• _Brief_
Once the line holding "Task: Click the" is found, output it and all remaining lines of the data exactly, with every picture left out.

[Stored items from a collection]
-*-*-
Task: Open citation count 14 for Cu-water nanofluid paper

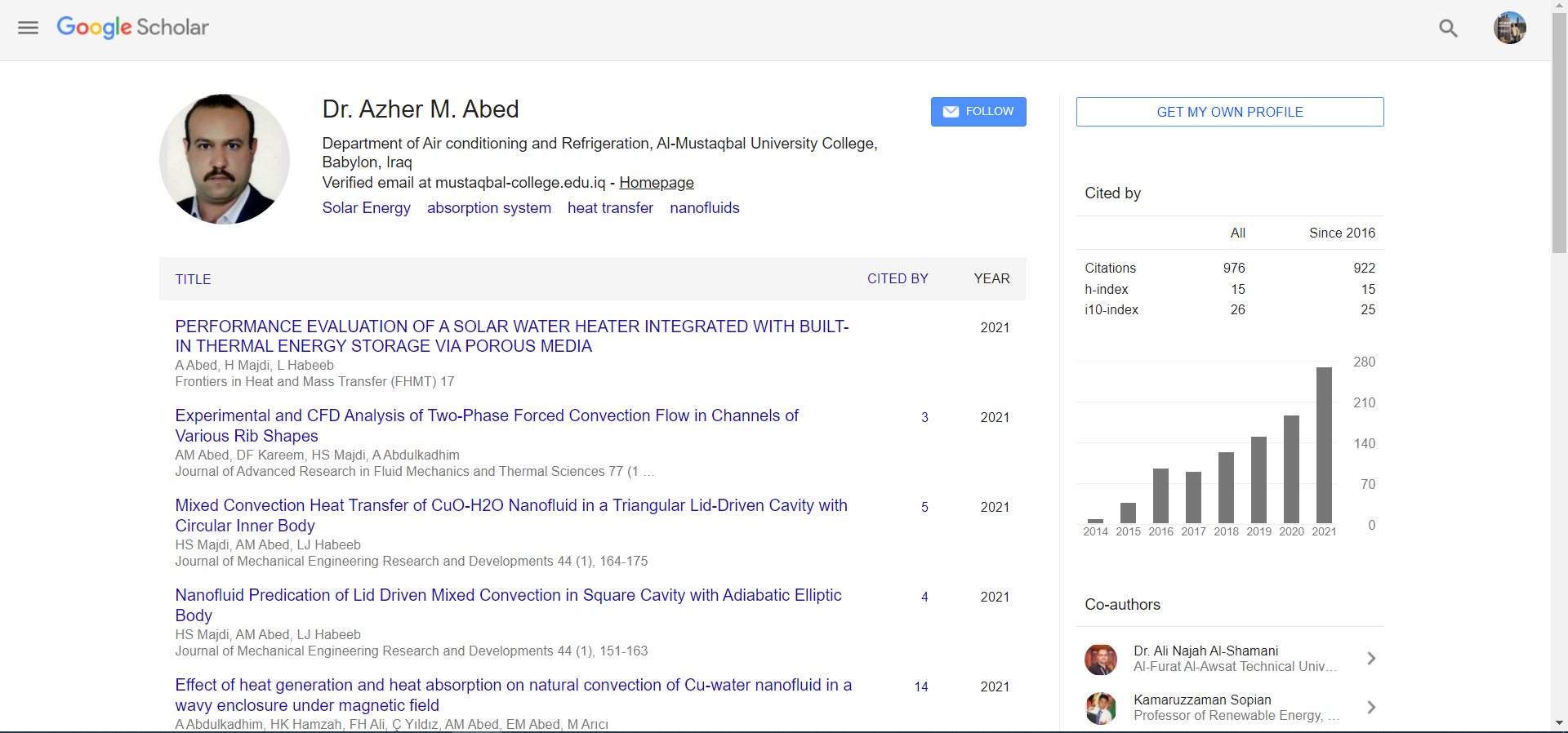Action: click(921, 687)
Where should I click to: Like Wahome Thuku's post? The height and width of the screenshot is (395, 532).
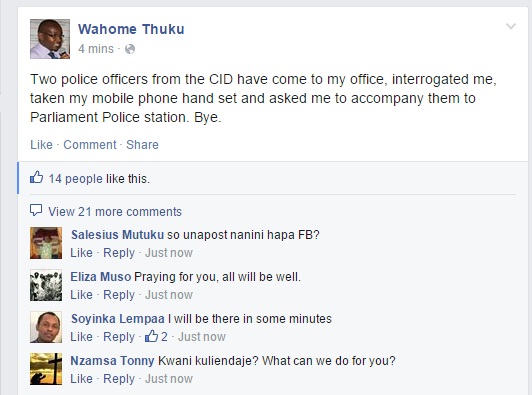click(x=41, y=145)
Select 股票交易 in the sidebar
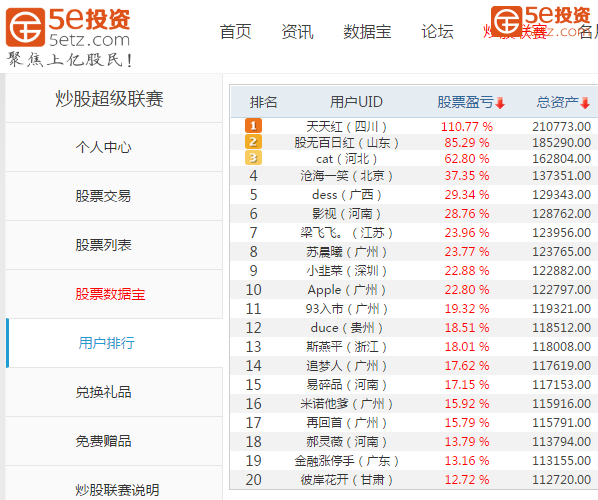This screenshot has height=500, width=598. (x=103, y=196)
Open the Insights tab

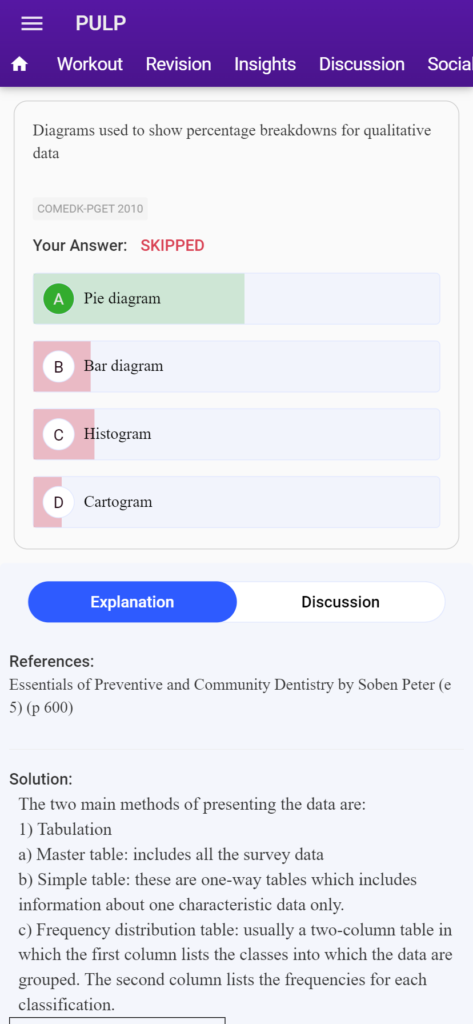coord(265,64)
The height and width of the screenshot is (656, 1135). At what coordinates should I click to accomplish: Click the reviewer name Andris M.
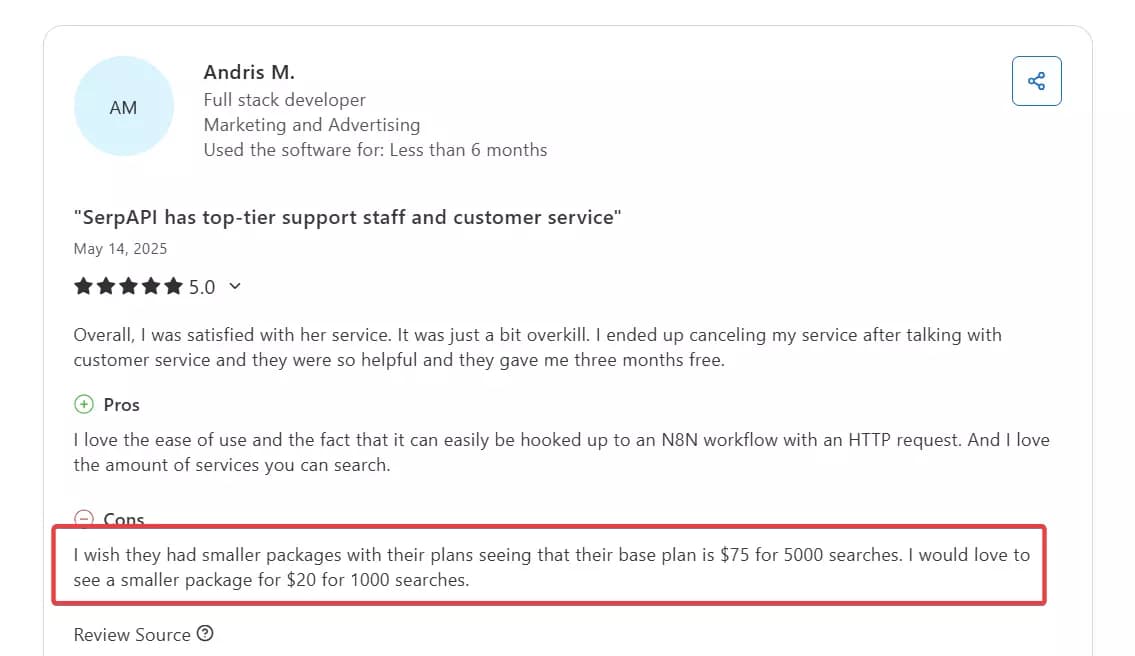click(249, 72)
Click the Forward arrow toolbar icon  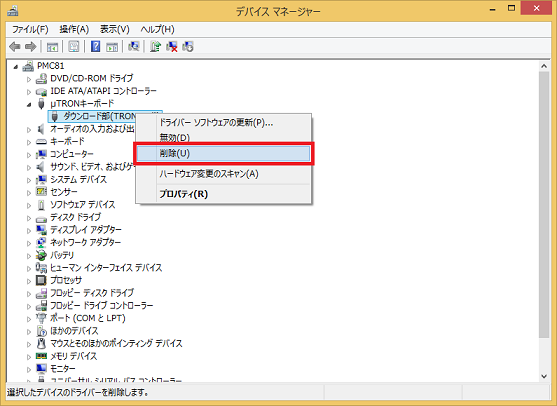point(31,47)
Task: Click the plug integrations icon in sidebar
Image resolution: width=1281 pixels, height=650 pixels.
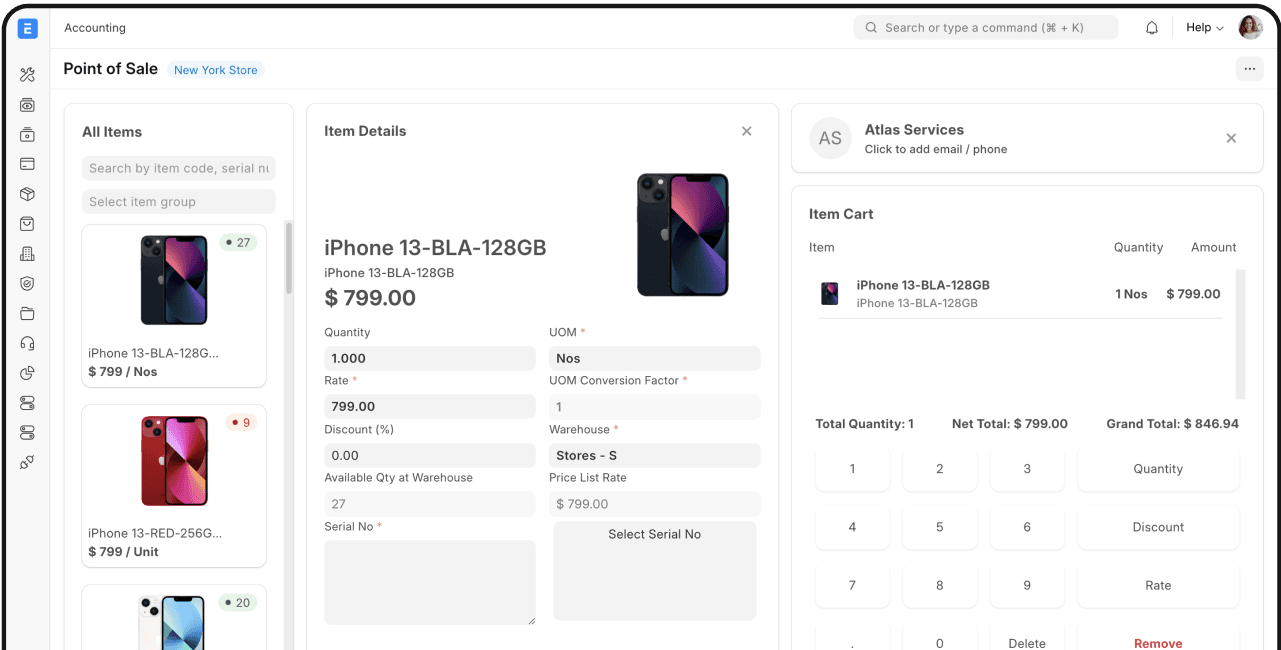Action: point(27,462)
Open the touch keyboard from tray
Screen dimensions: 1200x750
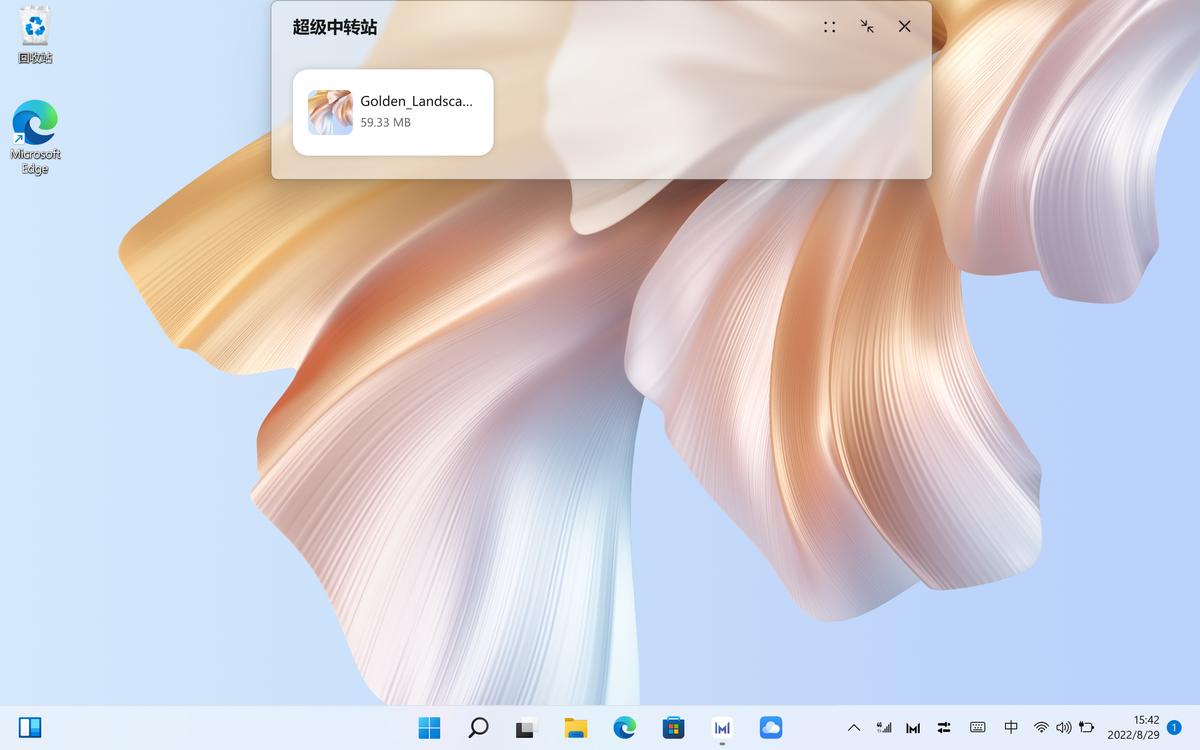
-*-*-
• _Result below_
Task: Click the plug integrations icon in sidebar
Image resolution: width=1281 pixels, height=650 pixels.
Action: point(27,462)
Open the touch keyboard from tray
Screen dimensions: 1200x750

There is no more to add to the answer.